I once worked for a company that had multiple programs to address concerns such as: process safety, occupational safety, loss prevention, emergency preparedness, and several others. All of these programs involved contending with risk to various degrees mostly independently from each other.
Over the years it became clear that their risk capabilities had not progressed as well as other aspects of their compliance programs. So a decision was made to improve the situation which resulted in the hiring of a risk manager.
The goal for this new manager was to establish a consistent risk framework to be used across each of the compliance programs. This outcome was mostly achieved but with an unintended consequence. Managers of the compliance programs along with asset owners now believed that they no longer needed to manage risk as the company had hired someone else to take care of it.
The ownership for risk started to migrate from where it once was to the new risk manager. Not all at first but over time the culture started to change and then the practice as it almost always does in these kinds of situations.
If this sounds familiar it might be because you have heard this story before connected with your initiatives. You may have heard the following:
I don’t have to manage quality; we have a department that does that.
I don’t have to manage security; we have someone who does that.
I don’t have to manage safety; we have a safety manager who does that.
We believe that by transferring responsibility we are also transferring risk.
Why does this happen?
Organizations that try to improve their compliance often start by breaking down silos consolidating effort into a centralized function. This almost always ends up with the ownership of risk being transferred along with the effort. The distinction between accountability and responsibility has been confused and it is here that lies the rub.
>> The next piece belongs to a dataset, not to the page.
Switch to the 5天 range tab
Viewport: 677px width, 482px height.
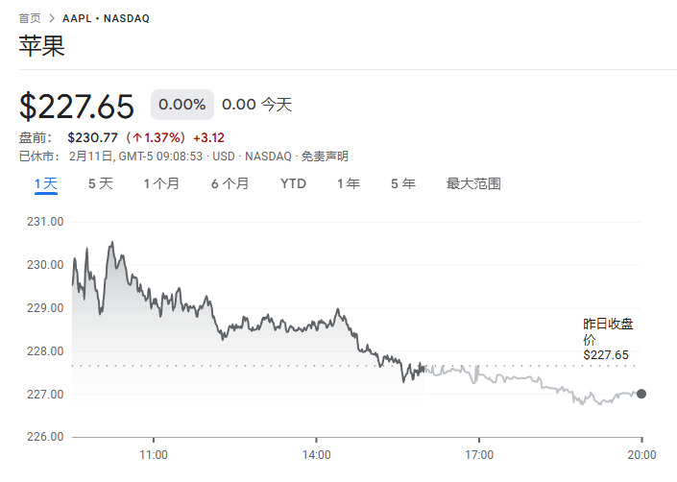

Those that are accountable for the objective should also be accountable for the risk. This is implied by ISO 3100 which defines risk as: the effects of uncertainty on objectives. The ownership for risk must remain closest to those that are answerable for the objective. Even when the objective is transferred to a third party the accountability for the objective is shared and so should the risk.
You can delegate responsibility for risk identification, analysis, treatment, and monitoring to others. However, if you own the objective you cannot delegate your ownership of risk. In essence, risk can never be transferred.
Who owns risk within your organization?
If you have a department or manager who takes care of risk and compliance then you most likely have fallen into the same trap that many others have.
If this is your situation then it may be time to make sure that those who are accountable for objectives remain accountable for risk.
The first step is to take ownership of all your obligations which is necessary before any accountability can be assigned.